Per realizzare l’iniettore in questione, composto da soli due blocchi e simile a quello del motore RS-25 che equipaggia lo Space Launch System (Sls, il vettore di lancio dei razzi sviluppati per le missioni su Marte), sono stati impiegati laser ad alta potenza e polveri metalliche poi fuse in una struttura appropriata.
Minori tempi e minori costi di produzione dei componenti
Il vantaggio di ricorrere a componenti realizzati con tecnologia di stampa 3D è duplice: minori tempi di produzione del componente (circa quattro mesi, rispetto ai 12 convenzionali) e sensibili risparmi sui costi (quantificabili nell’ordine del 70 per cento). Senza dimenticare il numero decisamente inferiore di elementi da assemblare (normalmente un iniettore è composto da 115 diverse parti).
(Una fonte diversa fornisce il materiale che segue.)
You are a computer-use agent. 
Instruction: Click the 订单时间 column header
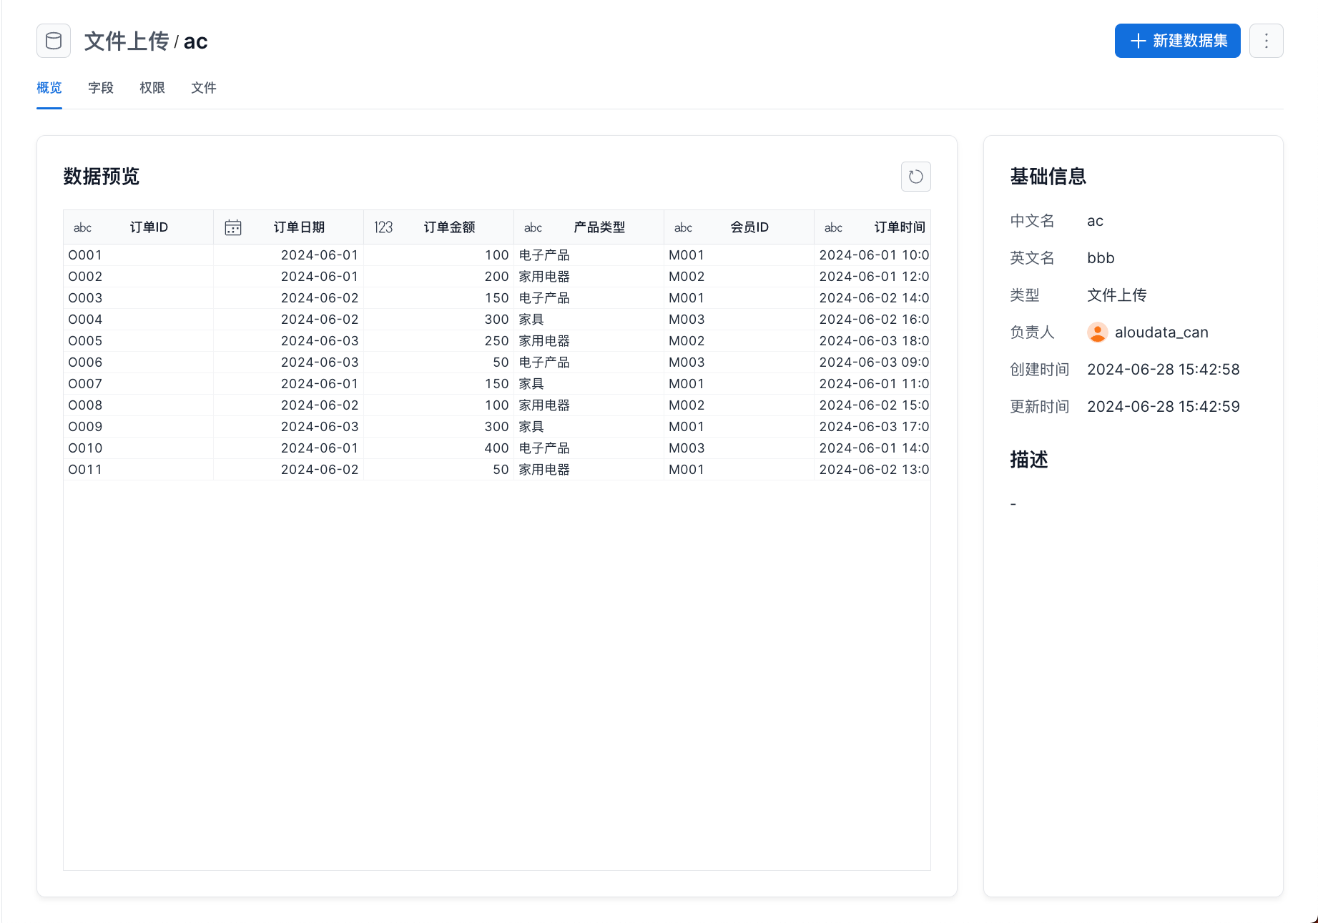click(899, 227)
Alla Nasa, dopo il buon esito degli esperimenti condotti nelle ultime settimane, sono in tal senso convinti della possibilità di poter confezionare parti anche di grandi dimensioni da impiegare sia nei motori Sls che in alcuni elementi dei razzi fabbricati dalle aziende private specializzate
Stampare in 3D direttamente nello spazio
L’utilizzo dei sistemi di stampa in tre dimensioni potrebbe conoscere presto una nuova frontiera se prenderà corpo, come previsto e programmato, il progetto della Nasa di portare una stampante 3D nello spazio nel corso del 2014. L’idea, sicuramente suggestiva, è quella di poter dotare gli astronauti in servizio sulla Stazione Spaziale Internazionale di uno strumento in grado di realizzare oggetti (attrezzature e pezzi di ricambio) ogni volta che se ne presenti la necessità. A gravità zero, mentre la navicella orbita intorno alla terra.
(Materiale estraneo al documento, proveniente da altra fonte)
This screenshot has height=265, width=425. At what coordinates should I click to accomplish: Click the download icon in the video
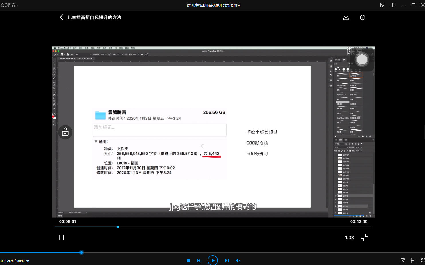click(346, 17)
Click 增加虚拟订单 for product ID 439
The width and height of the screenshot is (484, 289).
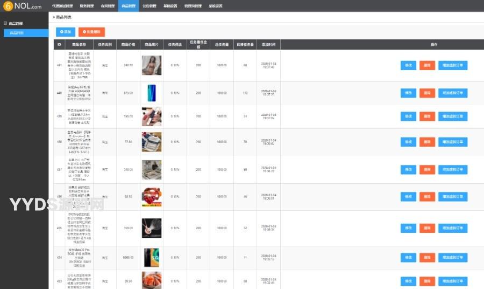coord(452,116)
Un business al salto triplo in cinque anni
Se quello della Nasa è forse l’esempio limite del raggio d’azione della stampa 3D, le potenzialità di sviluppo di questo mercato a livello di massa sono notevolissime. Almeno secondo gli analisti di Citigroup, secondo cui il giro d’affari legato al business di oggetti prodotti in tre dimensioni e relativi servizi a corredo triplicherà entro il 2018 rispetto agli 1,7 miliardi di dollari registrati nel 2011.
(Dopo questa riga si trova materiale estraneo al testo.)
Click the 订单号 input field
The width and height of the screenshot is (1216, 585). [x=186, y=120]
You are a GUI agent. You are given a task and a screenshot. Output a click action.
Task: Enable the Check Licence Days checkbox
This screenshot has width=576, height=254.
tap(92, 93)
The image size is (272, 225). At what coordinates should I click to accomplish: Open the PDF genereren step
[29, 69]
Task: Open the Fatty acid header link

Il previsto boom si spiega sostanzialmente con il fatto che tale tecnologia sta lentamente uscendo dalla fase di utilizzo per la semplice realizzazione di prototipi per entrare in quella che contempla la fabbricazione su larga scala di parti stampate in 3D e destinate ai prodotti finiti. Fra queste parti rientrano anche i componenti per applicazioni di altissima precisione, come per l’appunto i motori dei razzi spaziali.